Pese a haber nacido en Barcelona, no me siento ni catalán ni español. Y no lo digo con desprecio hacia tales identidades, sino con aburrimiento: estoy harto de actos de afirmación patriótica. Estoy harto de la polémica estéril que lleva años degradando la convivencia en mi entorno más cercano, y que amenaza con acabar con las escasas garantías jurídicas que otorgaba el vigente régimen estatutario y constitucional. Pero por encima de todo, estoy harto de tener que optar entre sentimientos, en lugar de razones.
Soy ibérico por una mera razón geográfica: la península es la única unidad indivisible de la que formo parte. La unidad indivisible de la nación española, proclamada por la vigente Constitución, es un brindis al sol: no se puede imponer jurídicamente la convivencia, ni en las familias ni en las naciones. Si somos españoles es solo porque la historia nos ha condenado a ello, pero la historia futura de los pueblos no está escrita, porque depende de ellos mismos y de su entorno. Si somos españoles lo es, sobre todo, porque así nos han visto desde fuera, quizás porque era la única forma de denominar al conjunto de culturas mal avenidas que pueblan la mayor parte de la Península Ibérica.
Soy ibérico como el lobo y como el lince, que cruzan los ríos, bosques y dehesas en la raya de Portugal sin preocuparse por el pasaporte. Soy ibérico como los cerdos que llevan al matadero: a ellos por sus jamones, a nosotros por unas banderas. Soy ibérico porque mis apellidos son de los más corrientes en España y Portugal, y ni siquiera tengo claro si mi Almeida es lusitano o zamorano, porque a ambos lados de la frontera hay pueblos que se llaman así. Soy ibérico porque mis abuelos y mis padres cruzaron una y otra vez esta península huyendo de la guerra y del hambre, como tuvieron que huir sus padres y sus abuelos. Soy ibérico porque no podemos escoger dónde nacemos ni dónde moriremos, pero sí lo que queremos ser.

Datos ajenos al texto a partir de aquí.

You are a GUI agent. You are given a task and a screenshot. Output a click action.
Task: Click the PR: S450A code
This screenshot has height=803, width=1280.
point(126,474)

José Saramago, también ibérico, fabuló en La balsa de piedra una separación imposible de Europa: rotos los Pirineos, el territorio que habitamos se convertía en una isla a la deriva, que solo dejaba atrás el peñón de Gibraltar. La fábula metafísica escenificaba nuestros problemas de identidad mejor que cualquier tratado de geopolítica, y la razón última por la que una España unida es tan imposible como una Catalunya independiente de los restantes pueblos de la península.
No creo en España ni creo en Catalunya. No creo en el vigente régimen constitucional y estatutario, simples parches de zapatero remendón que solo han servido para no ir descalzos tras cuarenta años de dictadura y cuarenta de transición hacia la nada. Pero sí pienso que es posible una solución de compromiso a las tensiones territoriales, y esa solución pasa por otorgar a las naciones históricas el mismo estatus del que actualmente goza Portugal, como paso previo a una integración mínima de todas nuestras estructuras de Estado en una posible confederación: la República Ibérica.
No nos engañemos: las naciones no las construyen los sentimientos, sino los intereses. Y después de ver cómo han jugado los poderes financieros con todos los pueblos que comparten esta península, va siendo hora de entender que el conglomerado de intereses que llamamos Europa solo nos tomará en serio cuando podamos sumar el poder económico, social y político de todos nuestros pueblos, respetando al mismo tiempo su identidad individual en una historia común.
Coda: Sea por casualidad, o por simple aburrimiento del viaje, este artículo se ha escrito en el tren que une Barcelona con Vitoria-Gasteiz. De Catalunya a Euskadi, pasando por Aragón, La Rioja y Navarra, las teclas han seguido el camino inverso del agua del Ebro. Ebro, Íber, el río que dio nombre a todo lo ibérico, y que seguirá estando aquí cuando todas las naciones hayan muerto.